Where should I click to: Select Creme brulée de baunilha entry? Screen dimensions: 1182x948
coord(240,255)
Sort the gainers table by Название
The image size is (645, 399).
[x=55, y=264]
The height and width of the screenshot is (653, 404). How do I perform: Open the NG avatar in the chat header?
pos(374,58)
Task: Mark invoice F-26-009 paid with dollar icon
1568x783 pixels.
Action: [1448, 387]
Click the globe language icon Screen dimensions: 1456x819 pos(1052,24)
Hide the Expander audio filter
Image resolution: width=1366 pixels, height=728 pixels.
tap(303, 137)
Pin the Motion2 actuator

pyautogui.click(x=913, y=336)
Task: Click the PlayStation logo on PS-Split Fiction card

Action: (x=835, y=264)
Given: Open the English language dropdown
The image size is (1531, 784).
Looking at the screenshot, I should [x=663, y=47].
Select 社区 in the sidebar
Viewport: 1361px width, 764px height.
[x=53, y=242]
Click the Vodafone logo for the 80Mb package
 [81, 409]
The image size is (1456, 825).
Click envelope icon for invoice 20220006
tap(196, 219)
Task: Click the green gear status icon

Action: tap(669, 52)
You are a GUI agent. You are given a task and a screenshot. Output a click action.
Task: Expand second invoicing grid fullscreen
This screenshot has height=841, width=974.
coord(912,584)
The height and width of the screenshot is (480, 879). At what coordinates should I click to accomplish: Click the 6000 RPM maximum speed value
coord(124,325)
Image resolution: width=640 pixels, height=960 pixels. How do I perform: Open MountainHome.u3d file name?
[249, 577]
========
§ Work to complete
Rewrite the material above with "envelope" swapped for "mail" and everything else left unchanged.

§ Problem solution
Where should I click to: Select Creme brulée de baunilha entry? Screen dimensions: 1182x948
coord(240,255)
Sort the gainers table by Название
The image size is (645, 399).
[x=55, y=264]
The height and width of the screenshot is (653, 404). How do I perform: Open the NG avatar in the chat header?
pos(374,58)
Task: Mark invoice F-26-009 paid with dollar icon
1568x783 pixels.
Action: [1448, 387]
Click the globe language icon Screen dimensions: 1456x819 pos(1052,24)
Hide the Expander audio filter
Image resolution: width=1366 pixels, height=728 pixels.
tap(303, 137)
Pin the Motion2 actuator

pyautogui.click(x=913, y=336)
Task: Click the PlayStation logo on PS-Split Fiction card

Action: (x=835, y=264)
Given: Open the English language dropdown
The image size is (1531, 784).
Looking at the screenshot, I should [x=663, y=47].
Select 社区 in the sidebar
Viewport: 1361px width, 764px height.
[x=53, y=242]
Click the Vodafone logo for the 80Mb package
 [81, 409]
The image size is (1456, 825).
Click mail icon for invoice 20220006
tap(196, 219)
Task: Click the green gear status icon

Action: tap(669, 52)
You are a GUI agent. You are given a task and a screenshot. Output a click action.
Task: Expand second invoicing grid fullscreen
This screenshot has height=841, width=974.
coord(912,584)
The height and width of the screenshot is (480, 879). At what coordinates should I click to accomplish: Click the 6000 RPM maximum speed value
coord(124,325)
Image resolution: width=640 pixels, height=960 pixels. How do I perform: Open MountainHome.u3d file name?
[249, 577]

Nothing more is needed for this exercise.